Ces commissions étaient-elles au moins constituées de gens compétents ? 

C'était ce que, bien sûr, leurs membres prétendaient, mais seule l'Histoire peut valider, a posteriori et sans appel, la compétence - ou l'incompétence - des décideurs.

On croyait alors qu'avoir passé un concours (ou un examen) apportait une compétence, ce qui est une donnée totalement indépendante.

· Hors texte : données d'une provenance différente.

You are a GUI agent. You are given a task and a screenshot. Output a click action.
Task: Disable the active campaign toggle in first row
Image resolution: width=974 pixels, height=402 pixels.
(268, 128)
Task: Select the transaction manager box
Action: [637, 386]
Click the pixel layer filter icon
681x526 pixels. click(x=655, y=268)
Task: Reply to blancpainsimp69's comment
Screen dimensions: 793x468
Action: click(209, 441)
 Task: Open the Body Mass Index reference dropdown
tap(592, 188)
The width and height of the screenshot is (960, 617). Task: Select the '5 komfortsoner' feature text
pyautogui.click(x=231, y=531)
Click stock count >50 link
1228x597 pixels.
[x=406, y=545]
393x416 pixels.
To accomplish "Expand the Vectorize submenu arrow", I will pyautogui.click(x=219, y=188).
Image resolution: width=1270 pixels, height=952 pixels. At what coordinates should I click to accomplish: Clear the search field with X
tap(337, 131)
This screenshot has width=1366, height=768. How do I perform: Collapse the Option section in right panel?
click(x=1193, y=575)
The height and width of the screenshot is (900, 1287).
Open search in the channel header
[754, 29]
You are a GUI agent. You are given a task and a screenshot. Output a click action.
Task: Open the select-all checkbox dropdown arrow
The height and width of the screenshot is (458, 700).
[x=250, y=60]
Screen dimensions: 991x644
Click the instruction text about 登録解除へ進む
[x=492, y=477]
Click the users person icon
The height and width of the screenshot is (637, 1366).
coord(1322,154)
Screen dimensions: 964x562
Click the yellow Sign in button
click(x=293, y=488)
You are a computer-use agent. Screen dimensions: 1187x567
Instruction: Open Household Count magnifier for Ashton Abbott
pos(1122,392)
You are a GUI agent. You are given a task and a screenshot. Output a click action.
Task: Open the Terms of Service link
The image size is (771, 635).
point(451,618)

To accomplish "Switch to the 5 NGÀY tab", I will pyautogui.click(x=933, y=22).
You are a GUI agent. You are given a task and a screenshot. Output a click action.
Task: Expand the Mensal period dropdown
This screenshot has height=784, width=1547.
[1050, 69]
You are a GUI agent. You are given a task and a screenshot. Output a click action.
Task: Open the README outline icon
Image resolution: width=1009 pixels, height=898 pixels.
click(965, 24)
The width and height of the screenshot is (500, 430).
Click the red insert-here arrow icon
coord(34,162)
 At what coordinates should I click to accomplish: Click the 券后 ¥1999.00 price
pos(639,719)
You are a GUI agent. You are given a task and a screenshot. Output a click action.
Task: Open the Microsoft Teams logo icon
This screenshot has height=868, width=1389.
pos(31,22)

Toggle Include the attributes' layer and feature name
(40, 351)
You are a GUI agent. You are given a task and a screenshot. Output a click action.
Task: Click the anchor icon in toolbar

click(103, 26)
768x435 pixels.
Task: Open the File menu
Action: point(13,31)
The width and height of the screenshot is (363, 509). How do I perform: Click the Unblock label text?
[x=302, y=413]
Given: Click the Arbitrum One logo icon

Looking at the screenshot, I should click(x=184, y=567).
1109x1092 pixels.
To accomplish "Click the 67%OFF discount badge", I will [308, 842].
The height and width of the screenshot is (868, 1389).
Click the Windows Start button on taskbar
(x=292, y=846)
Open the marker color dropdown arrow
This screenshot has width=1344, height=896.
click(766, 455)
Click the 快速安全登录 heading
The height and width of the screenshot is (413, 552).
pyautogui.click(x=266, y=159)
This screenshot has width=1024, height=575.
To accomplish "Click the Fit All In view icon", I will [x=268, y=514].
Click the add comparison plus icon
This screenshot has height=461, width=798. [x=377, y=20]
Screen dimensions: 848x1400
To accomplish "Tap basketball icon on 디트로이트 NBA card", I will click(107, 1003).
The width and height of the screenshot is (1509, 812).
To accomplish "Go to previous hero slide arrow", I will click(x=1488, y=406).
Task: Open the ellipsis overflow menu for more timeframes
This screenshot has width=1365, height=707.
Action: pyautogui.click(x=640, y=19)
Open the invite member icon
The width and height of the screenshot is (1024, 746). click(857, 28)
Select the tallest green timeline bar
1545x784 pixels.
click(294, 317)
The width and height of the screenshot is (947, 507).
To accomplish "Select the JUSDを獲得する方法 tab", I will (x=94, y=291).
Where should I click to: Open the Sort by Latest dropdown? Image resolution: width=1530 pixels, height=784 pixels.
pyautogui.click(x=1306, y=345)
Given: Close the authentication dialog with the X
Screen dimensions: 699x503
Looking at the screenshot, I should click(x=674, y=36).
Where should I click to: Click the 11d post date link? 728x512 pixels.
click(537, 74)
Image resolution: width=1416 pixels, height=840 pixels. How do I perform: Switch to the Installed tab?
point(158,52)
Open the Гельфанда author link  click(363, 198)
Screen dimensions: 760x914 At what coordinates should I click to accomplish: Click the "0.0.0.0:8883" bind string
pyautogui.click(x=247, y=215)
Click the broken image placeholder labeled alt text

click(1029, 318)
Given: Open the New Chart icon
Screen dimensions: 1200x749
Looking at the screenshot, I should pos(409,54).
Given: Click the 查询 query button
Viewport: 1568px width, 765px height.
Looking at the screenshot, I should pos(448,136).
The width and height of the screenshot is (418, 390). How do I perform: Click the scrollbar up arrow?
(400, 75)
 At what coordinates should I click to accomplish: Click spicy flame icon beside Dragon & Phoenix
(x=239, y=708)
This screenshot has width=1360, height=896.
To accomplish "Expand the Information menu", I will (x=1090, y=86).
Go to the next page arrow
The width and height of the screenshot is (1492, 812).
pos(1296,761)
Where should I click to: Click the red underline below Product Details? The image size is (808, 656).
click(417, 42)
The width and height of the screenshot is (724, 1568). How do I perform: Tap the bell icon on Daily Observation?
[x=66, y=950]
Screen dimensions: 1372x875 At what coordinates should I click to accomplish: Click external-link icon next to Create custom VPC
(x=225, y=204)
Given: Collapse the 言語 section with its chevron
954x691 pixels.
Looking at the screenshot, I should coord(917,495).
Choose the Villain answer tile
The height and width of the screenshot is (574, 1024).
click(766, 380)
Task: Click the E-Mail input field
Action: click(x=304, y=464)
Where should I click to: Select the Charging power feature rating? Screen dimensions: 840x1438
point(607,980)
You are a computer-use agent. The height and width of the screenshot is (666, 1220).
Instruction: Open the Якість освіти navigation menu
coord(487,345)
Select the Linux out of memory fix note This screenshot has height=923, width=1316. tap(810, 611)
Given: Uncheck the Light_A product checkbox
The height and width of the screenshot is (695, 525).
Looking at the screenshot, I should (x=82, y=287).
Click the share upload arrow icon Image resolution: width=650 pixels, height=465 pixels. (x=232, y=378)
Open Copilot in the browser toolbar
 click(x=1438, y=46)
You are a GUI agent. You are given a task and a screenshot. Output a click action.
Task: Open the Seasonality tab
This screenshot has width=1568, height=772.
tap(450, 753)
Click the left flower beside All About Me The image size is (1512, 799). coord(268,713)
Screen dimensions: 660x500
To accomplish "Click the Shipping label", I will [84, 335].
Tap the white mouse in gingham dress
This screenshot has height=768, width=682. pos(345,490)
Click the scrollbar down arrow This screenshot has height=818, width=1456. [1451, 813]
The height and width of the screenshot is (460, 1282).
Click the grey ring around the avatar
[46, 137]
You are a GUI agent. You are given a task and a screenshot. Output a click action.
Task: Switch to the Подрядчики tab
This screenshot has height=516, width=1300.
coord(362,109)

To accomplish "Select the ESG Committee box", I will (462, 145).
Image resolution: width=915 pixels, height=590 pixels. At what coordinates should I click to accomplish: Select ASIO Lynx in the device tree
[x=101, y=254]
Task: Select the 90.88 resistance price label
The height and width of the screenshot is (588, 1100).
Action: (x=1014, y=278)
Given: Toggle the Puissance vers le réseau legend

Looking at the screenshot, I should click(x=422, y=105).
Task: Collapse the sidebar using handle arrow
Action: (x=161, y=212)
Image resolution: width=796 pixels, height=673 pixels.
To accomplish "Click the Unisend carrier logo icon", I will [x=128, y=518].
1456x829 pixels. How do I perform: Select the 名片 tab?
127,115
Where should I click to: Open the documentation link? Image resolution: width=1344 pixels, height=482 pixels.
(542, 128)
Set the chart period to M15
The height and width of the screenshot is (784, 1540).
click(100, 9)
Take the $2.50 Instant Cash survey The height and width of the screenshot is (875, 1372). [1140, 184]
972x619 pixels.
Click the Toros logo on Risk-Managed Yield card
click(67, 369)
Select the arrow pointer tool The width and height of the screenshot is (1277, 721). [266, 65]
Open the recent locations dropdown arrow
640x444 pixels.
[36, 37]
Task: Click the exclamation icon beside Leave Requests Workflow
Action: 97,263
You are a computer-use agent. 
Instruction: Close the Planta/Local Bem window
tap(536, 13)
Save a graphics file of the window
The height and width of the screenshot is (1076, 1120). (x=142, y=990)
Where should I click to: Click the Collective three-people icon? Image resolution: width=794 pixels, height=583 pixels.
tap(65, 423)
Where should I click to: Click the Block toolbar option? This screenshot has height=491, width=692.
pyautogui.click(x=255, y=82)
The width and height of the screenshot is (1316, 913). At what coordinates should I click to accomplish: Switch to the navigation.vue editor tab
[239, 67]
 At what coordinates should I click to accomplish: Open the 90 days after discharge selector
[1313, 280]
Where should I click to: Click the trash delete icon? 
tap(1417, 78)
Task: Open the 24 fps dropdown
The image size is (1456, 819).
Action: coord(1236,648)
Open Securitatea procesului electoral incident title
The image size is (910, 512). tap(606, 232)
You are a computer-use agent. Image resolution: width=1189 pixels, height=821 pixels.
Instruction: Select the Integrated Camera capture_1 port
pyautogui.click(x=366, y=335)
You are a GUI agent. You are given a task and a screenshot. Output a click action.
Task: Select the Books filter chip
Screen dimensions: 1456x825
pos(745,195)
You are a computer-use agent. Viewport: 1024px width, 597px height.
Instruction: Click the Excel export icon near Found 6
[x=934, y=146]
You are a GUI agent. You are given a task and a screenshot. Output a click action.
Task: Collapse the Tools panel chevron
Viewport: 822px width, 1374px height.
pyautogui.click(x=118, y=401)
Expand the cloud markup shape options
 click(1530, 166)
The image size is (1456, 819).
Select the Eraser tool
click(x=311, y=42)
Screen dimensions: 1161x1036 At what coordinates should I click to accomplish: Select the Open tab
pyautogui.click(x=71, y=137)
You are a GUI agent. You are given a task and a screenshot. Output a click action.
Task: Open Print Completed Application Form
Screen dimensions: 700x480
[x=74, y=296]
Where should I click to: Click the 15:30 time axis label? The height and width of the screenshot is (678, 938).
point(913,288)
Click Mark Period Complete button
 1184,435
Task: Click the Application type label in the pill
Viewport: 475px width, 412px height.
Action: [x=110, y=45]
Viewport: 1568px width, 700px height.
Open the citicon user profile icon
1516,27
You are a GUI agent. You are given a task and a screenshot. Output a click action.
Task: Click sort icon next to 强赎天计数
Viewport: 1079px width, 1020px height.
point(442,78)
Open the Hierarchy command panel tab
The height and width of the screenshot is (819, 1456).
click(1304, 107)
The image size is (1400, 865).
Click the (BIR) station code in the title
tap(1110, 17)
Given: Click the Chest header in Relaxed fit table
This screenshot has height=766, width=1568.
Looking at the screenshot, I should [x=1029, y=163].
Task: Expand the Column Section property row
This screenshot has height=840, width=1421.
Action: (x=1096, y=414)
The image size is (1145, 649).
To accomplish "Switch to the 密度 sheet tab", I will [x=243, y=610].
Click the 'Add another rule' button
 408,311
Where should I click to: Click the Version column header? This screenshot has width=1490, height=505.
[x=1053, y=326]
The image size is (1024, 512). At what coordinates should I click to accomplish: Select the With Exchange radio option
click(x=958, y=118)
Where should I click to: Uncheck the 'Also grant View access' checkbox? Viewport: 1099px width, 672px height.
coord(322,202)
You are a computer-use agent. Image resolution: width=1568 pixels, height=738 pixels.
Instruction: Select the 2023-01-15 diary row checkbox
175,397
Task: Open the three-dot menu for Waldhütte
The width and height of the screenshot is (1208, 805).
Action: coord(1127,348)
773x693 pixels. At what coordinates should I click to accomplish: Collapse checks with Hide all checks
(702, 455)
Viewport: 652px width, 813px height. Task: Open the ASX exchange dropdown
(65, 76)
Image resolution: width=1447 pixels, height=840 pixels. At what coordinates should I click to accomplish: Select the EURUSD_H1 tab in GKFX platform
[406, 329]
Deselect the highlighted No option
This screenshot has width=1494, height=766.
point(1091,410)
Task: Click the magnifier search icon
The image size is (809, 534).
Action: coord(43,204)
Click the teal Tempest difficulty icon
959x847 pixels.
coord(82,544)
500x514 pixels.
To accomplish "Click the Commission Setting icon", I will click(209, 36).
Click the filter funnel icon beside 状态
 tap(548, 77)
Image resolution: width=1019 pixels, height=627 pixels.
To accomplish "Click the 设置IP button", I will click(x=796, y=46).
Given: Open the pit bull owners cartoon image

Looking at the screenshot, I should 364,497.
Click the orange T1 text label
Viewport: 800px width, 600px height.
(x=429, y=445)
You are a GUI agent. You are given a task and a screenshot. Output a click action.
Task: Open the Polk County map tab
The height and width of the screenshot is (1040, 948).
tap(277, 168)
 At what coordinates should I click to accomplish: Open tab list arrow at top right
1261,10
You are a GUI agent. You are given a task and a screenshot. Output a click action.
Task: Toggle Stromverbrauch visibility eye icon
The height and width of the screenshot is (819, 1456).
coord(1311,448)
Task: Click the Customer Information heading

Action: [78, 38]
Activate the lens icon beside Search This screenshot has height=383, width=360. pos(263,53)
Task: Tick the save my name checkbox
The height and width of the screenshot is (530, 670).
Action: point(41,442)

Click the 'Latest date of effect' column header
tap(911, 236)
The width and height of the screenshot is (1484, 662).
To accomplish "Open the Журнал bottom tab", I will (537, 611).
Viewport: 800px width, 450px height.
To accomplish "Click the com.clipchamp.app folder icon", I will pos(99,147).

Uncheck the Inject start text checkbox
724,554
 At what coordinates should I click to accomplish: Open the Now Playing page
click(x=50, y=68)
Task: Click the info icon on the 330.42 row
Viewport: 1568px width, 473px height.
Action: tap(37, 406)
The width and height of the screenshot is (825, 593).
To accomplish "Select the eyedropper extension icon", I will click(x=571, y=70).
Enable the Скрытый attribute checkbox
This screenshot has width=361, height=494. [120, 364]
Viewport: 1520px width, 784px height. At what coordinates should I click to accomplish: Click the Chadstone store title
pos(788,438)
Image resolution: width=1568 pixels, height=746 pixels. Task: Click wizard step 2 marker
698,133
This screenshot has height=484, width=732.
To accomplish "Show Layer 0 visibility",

Passer ce genre d'épreuve théorique est très difficile, certes, mais cinq ans après, il n'en reste rien : La réalité a déjà changé.

La défaite de Juin 1940 a amplement démontré leur totale incompétence dans tous les domaines.

C'est que passer brillamment des examens ou des concours définit juste un niveau de connaissances anciennes apprises

Voilà qui n'a rien à voir avec une compétence, mot qui signifie que l'on dispose, en plus de l'indispensable savoir scolaire, de la capacité d'anticiper pour préparer l'avenir, de sortir des sentiers battus, au risque, négligeable, de devoir réinventer la roue.

A ce propos, imagineriez-vous votre merveilleuse voiture rouler avec les roues des chars à bœufs des Rois Fainéants ? 

Pour ceux qui en ignorerait l'existence, l'image qui suit montre une paire de roues très novatrices, puisque totalement dépourvues de moyeux.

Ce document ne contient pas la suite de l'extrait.